* **Work to complete**:
In the forum thread below, turn the reply that begins "4 window hall, ignition module" into a short bulleted list that keeps its main facts.

*** Quoted passage

# Pic of fresh carbs and new 2 me Drake valve cover



## Boost_Retard (Oct 10, 2005)

once i finish setting up my linkage my carbs will be bolted on once and for all..(yea right) and here is a valve cover i scored on e bay..just showed up in the mail..
im thinkin of sending it out and having it polished.. or maybe black powder coat with polished letters? any ideas? 








soon this thing will be hangin out the back of my Baja bug.. untill then...
thanks for the look.
Cale


----------



## D-Gti vr6 (Mar 31, 2006)

*Re: Pic of fresh carbs and new 2 me Drake valve cover (Boost_Retard)*

how are you going to wire the coil starer and distributor?


----------



## Boost_Retard (Oct 10, 2005)

*Re: Pic of fresh carbs and new 2 me Drake valve cover (D-Gti vr6)*

4 window hall, ignition module, MSD programmable timing computer & 6AL.
the buggy has a full custom harness, wiring will not be a problem.
i had the car running with the 4 window and the ignition module and CIS before the motor upgrades.
Cale


----------



## the12for12 (Jul 21, 2002)

*Re: Pic of fresh carbs and new 2 me Drake valve cover (Boost_Retard)*


_Quote, originally posted by *Boost_Retard* »_4 window hall, ignition module, MSD programmable timing computer & 6AL.


more details and pix of these parts please http://****************.com/smile/emthup.gif


----------



## racehaus (Jan 18, 2007)

*Re: Pic of fresh carbs and new 2 me Drake valve cover (Boost_Retard)*

Hey, it was you that got that drake valve on ebay. $270 U.S. Ouchy
I Gave up at about $180
But she is beautiful. But again $270 U.S.?








Powder coat black with Polished Lettering!














http://****************.com/smile/emthup.gif 
Need a grill? Check this out - Local 
http://vancouver.craigslist.org/pts/264185407.html




_Modified by racehaus at 11:50 PM 1-18-2007_


----------



## Boost_Retard (Oct 10, 2005)

thanks for the link.. money was not really an issue when it came to the valve cover..my motor hangs out the back and is seen all the time..wanted to spice it up..and the car has already cost a fortune..so what the hell..

******
*** Data provided

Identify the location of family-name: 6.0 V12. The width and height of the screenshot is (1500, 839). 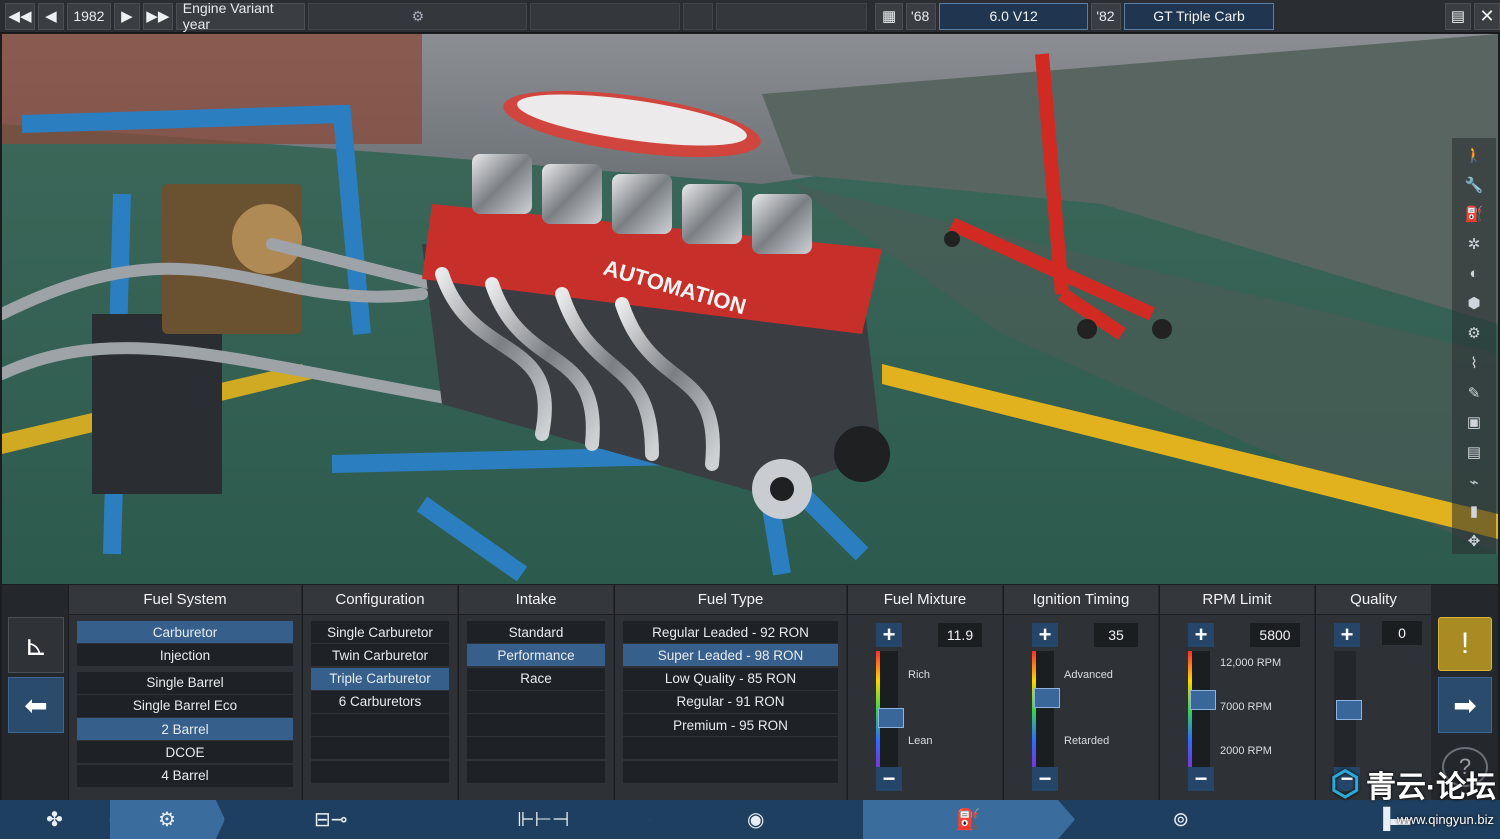
(1014, 16).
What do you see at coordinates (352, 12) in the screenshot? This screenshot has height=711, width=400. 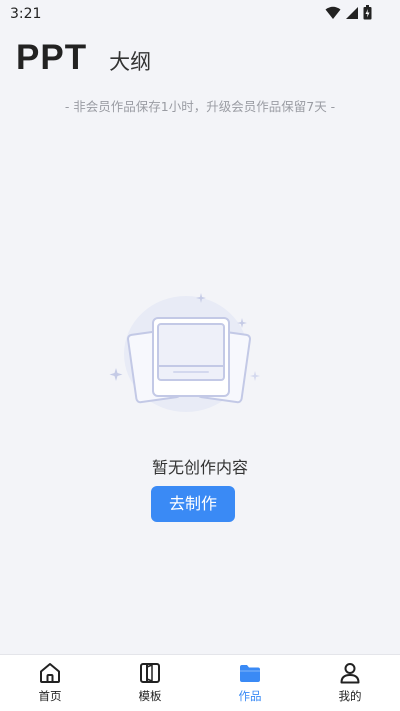 I see `signal-icon` at bounding box center [352, 12].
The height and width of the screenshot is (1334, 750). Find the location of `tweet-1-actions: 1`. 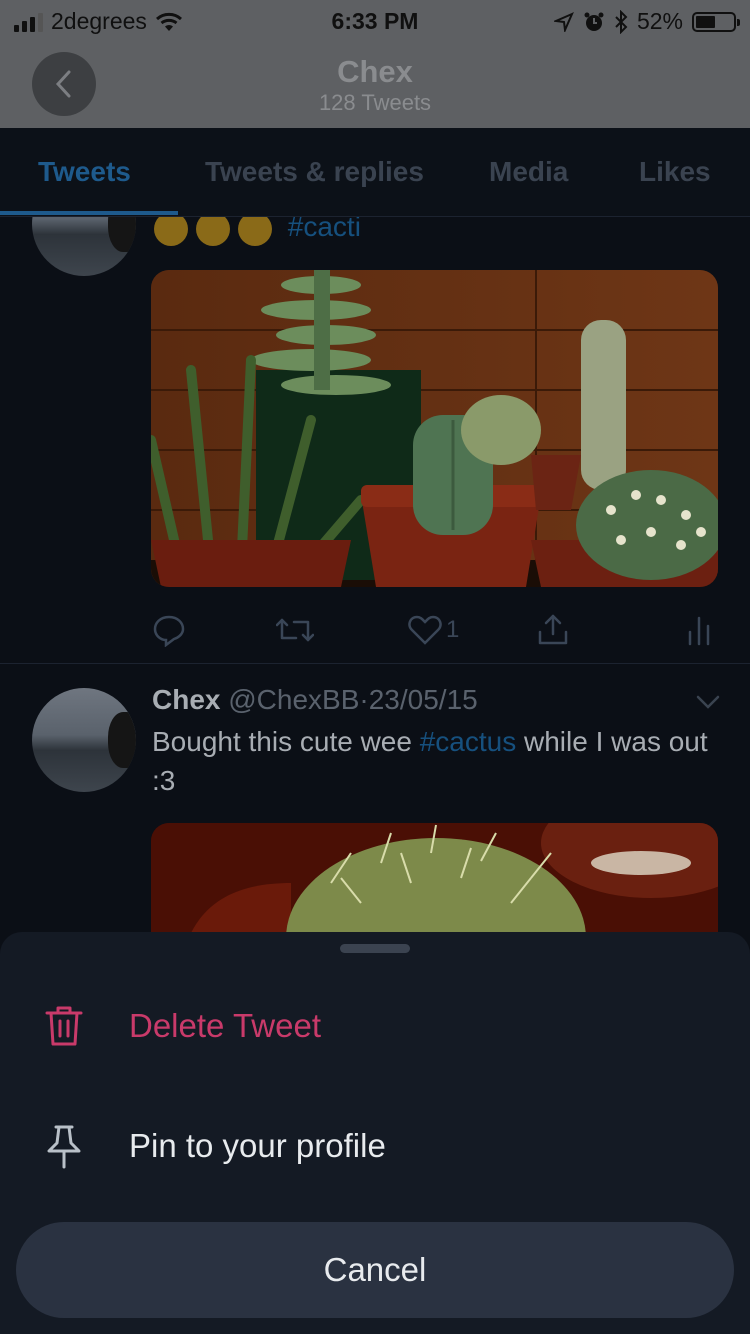

tweet-1-actions: 1 is located at coordinates (435, 630).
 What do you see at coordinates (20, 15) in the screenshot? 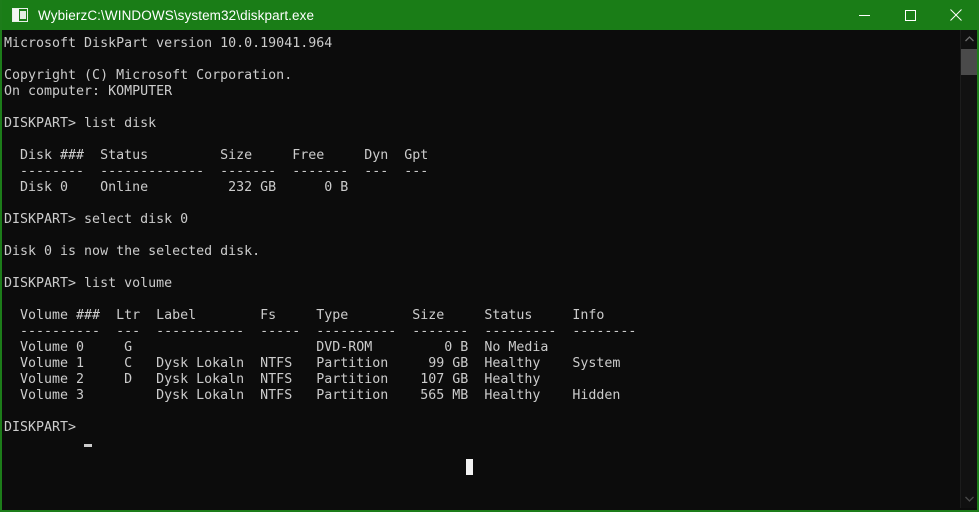
I see `console-icon` at bounding box center [20, 15].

******

* **Response to this task**:
- Ignition setup: 4 window hall, ignition module, MSD programmable timing computer and 6AL.
- The buggy has a full custom harness, so wiring will not be a problem.
- Before the motor upgrades, the car ran with the 4 window, the ignition module and CIS.